• Exercise:
From the first line to the last, print the data exactly.

--------

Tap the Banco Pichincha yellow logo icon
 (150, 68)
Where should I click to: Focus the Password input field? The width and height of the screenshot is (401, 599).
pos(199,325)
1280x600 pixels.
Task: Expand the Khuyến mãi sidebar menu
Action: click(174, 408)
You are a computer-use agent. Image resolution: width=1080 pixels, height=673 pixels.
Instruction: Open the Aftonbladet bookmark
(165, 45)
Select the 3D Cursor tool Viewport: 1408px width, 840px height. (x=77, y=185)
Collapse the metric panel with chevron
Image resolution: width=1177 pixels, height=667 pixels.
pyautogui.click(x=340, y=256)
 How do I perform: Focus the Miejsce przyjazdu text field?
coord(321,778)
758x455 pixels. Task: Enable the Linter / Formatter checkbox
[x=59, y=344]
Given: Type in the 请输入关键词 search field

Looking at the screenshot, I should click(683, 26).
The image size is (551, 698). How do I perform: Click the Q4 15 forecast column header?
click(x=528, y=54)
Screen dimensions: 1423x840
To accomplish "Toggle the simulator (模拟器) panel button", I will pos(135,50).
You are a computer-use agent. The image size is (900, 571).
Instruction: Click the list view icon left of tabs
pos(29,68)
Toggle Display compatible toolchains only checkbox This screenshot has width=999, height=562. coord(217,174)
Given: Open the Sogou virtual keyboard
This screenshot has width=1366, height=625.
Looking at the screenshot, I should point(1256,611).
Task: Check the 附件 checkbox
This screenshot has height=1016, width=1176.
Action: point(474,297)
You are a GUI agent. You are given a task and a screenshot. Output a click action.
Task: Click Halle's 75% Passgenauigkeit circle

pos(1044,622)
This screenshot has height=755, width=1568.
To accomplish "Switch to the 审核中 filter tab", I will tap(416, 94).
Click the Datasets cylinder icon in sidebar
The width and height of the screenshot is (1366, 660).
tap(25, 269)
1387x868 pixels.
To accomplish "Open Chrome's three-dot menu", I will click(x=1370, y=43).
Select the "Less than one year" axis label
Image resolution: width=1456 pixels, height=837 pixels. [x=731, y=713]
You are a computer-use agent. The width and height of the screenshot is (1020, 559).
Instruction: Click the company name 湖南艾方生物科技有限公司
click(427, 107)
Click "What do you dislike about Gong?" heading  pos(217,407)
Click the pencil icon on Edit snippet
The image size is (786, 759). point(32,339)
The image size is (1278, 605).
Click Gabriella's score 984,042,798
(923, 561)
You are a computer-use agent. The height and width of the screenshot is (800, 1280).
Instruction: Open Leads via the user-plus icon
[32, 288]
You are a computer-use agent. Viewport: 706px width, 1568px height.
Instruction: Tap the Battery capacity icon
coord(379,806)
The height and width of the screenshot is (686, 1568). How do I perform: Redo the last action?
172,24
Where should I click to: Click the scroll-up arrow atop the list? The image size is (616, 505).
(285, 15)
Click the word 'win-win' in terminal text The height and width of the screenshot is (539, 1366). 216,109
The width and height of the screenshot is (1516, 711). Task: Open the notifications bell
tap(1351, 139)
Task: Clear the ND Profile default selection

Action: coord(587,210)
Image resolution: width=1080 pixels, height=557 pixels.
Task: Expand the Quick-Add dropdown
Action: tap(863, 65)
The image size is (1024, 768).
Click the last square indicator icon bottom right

--------

• Answer for the task:
Tap the Banco Pichincha yellow logo icon
 (150, 68)
Where should I click to: Focus the Password input field? The width and height of the screenshot is (401, 599).
pos(199,325)
1280x600 pixels.
Task: Expand the Khuyến mãi sidebar menu
Action: click(174, 408)
You are a computer-use agent. Image resolution: width=1080 pixels, height=673 pixels.
Instruction: Open the Aftonbladet bookmark
(165, 45)
Select the 3D Cursor tool Viewport: 1408px width, 840px height. (x=77, y=185)
Collapse the metric panel with chevron
Image resolution: width=1177 pixels, height=667 pixels.
pyautogui.click(x=340, y=256)
 How do I perform: Focus the Miejsce przyjazdu text field?
coord(321,778)
758x455 pixels. Task: Enable the Linter / Formatter checkbox
[x=59, y=344]
Given: Type in the 请输入关键词 search field

Looking at the screenshot, I should click(683, 26).
The image size is (551, 698). How do I perform: Click the Q4 15 forecast column header?
click(x=528, y=54)
Screen dimensions: 1423x840
To accomplish "Toggle the simulator (模拟器) panel button", I will pos(135,50).
You are a computer-use agent. The image size is (900, 571).
Instruction: Click the list view icon left of tabs
pos(29,68)
Toggle Display compatible toolchains only checkbox This screenshot has width=999, height=562. coord(217,174)
Given: Open the Sogou virtual keyboard
This screenshot has width=1366, height=625.
Looking at the screenshot, I should point(1256,611).
Task: Check the 附件 checkbox
This screenshot has height=1016, width=1176.
Action: point(474,297)
You are a GUI agent. You are given a task and a screenshot. Output a click action.
Task: Click Halle's 75% Passgenauigkeit circle

pos(1044,622)
This screenshot has height=755, width=1568.
To accomplish "Switch to the 审核中 filter tab", I will tap(416, 94).
Click the Datasets cylinder icon in sidebar
The width and height of the screenshot is (1366, 660).
tap(25, 269)
1387x868 pixels.
To accomplish "Open Chrome's three-dot menu", I will click(x=1370, y=43).
Select the "Less than one year" axis label
Image resolution: width=1456 pixels, height=837 pixels. [x=731, y=713]
You are a computer-use agent. The width and height of the screenshot is (1020, 559).
Instruction: Click the company name 湖南艾方生物科技有限公司
click(427, 107)
Click "What do you dislike about Gong?" heading  pos(217,407)
Click the pencil icon on Edit snippet
The image size is (786, 759). point(32,339)
The image size is (1278, 605).
Click Gabriella's score 984,042,798
(923, 561)
You are a computer-use agent. The height and width of the screenshot is (800, 1280).
Instruction: Open Leads via the user-plus icon
[32, 288]
You are a computer-use agent. Viewport: 706px width, 1568px height.
Instruction: Tap the Battery capacity icon
coord(379,806)
The height and width of the screenshot is (686, 1568). How do I perform: Redo the last action?
172,24
Where should I click to: Click the scroll-up arrow atop the list? The image size is (616, 505).
(285, 15)
Click the word 'win-win' in terminal text The height and width of the screenshot is (539, 1366). 216,109
The width and height of the screenshot is (1516, 711). Task: Open the notifications bell
tap(1351, 139)
Task: Clear the ND Profile default selection

Action: coord(587,210)
Image resolution: width=1080 pixels, height=557 pixels.
Task: Expand the Quick-Add dropdown
Action: tap(863, 65)
The image size is (1024, 768).
Click the last square indicator icon bottom right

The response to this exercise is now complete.